Start of SOURCE DATA

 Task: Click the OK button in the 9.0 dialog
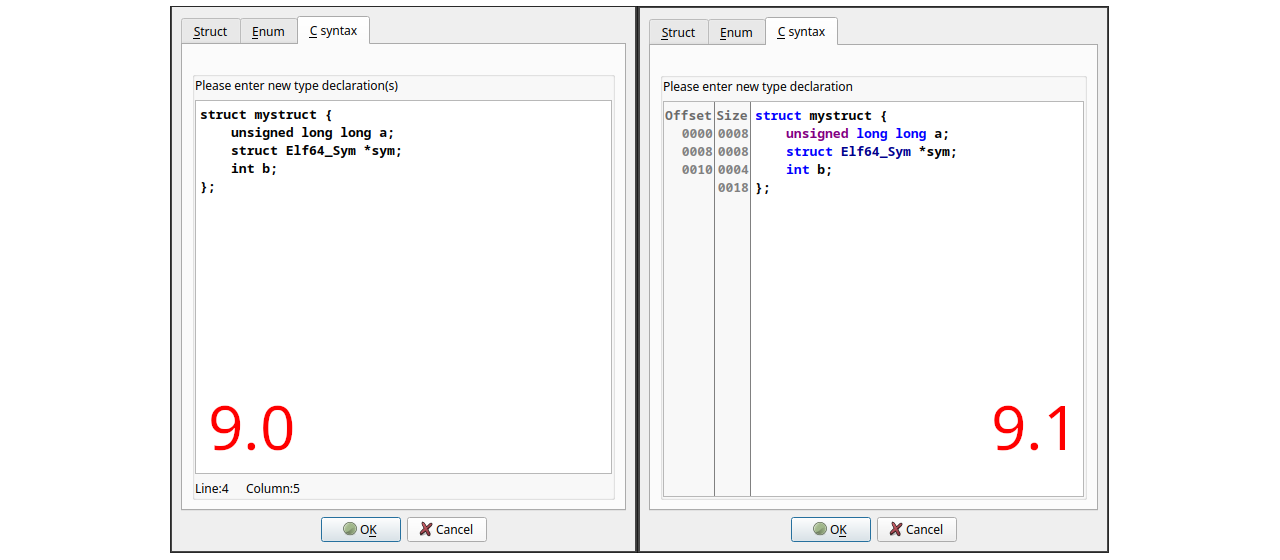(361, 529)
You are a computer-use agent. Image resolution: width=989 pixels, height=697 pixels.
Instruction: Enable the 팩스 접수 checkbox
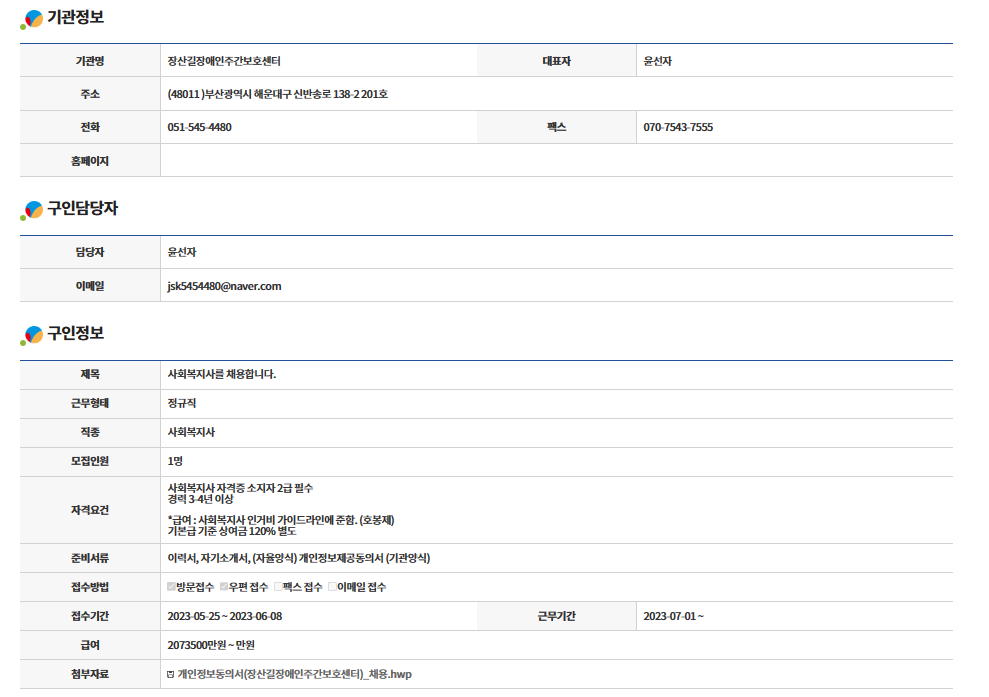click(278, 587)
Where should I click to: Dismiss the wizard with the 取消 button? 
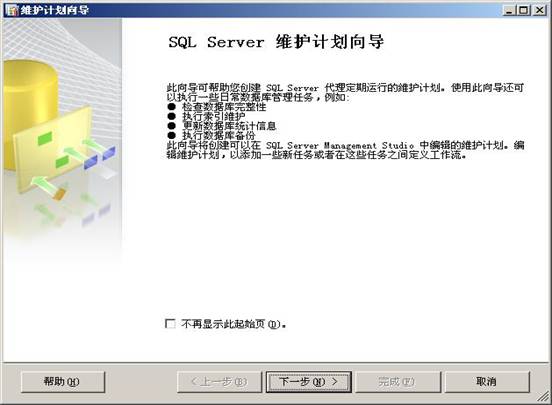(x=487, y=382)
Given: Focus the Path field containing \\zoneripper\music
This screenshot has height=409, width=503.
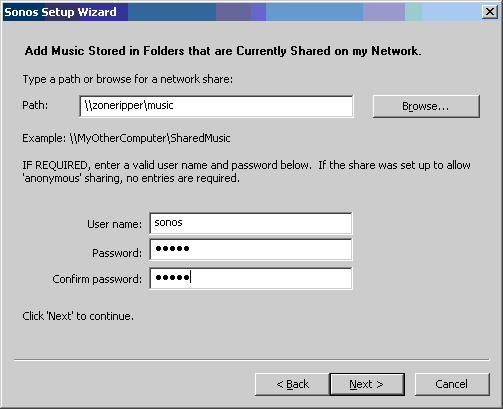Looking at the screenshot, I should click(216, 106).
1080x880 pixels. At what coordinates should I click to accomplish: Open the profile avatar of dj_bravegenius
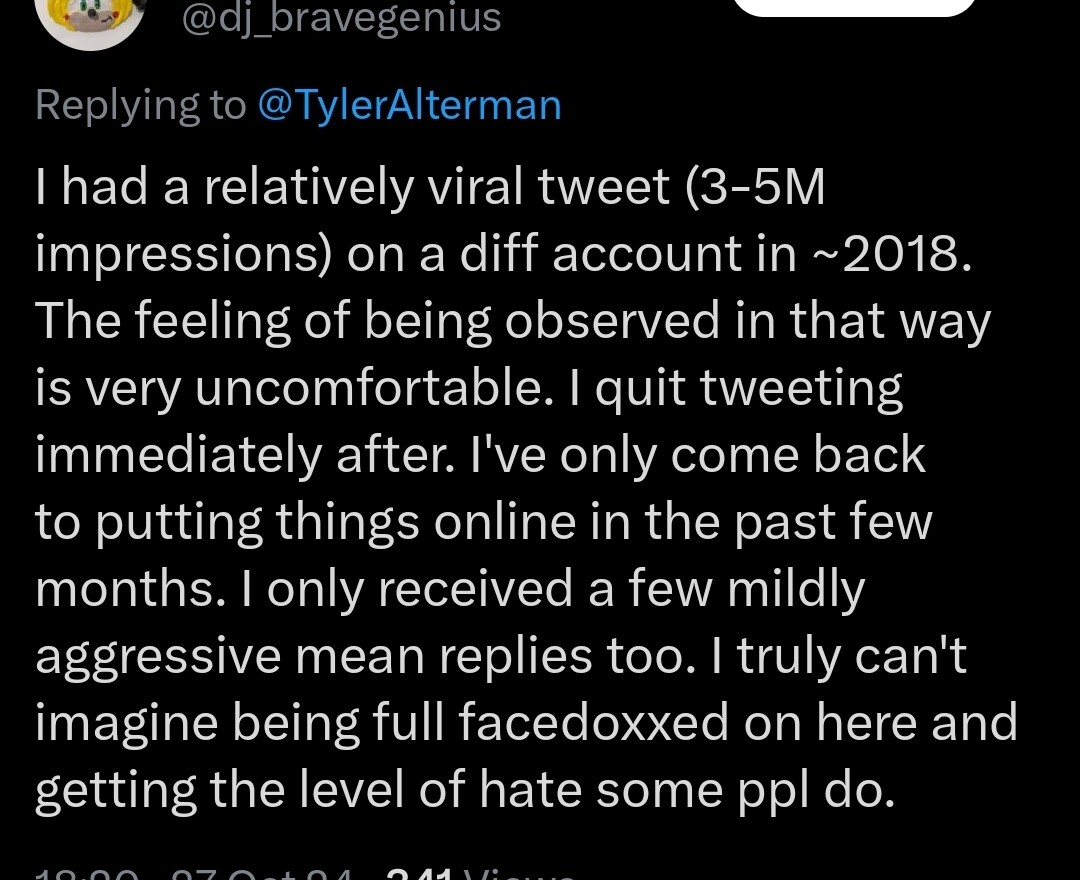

End of SOURCE DATA

**EXERCISE INSTRUCTIONS**
Could you please return the entries above exactly, minus the pictures?

**ANSWER SPACE**
 Task: Click the OK button in the 9.0 dialog
(361, 529)
You are a computer-use agent. Image resolution: width=989 pixels, height=697 pixels.
Instruction: Enable the 팩스 접수 checkbox
click(278, 587)
Where should I click to: Dismiss the wizard with the 取消 button? 
(x=487, y=382)
Given: Focus the Path field containing \\zoneripper\music
This screenshot has height=409, width=503.
Looking at the screenshot, I should click(216, 106).
1080x880 pixels. At what coordinates should I click to accomplish: Open the profile avatar of dj_bravegenius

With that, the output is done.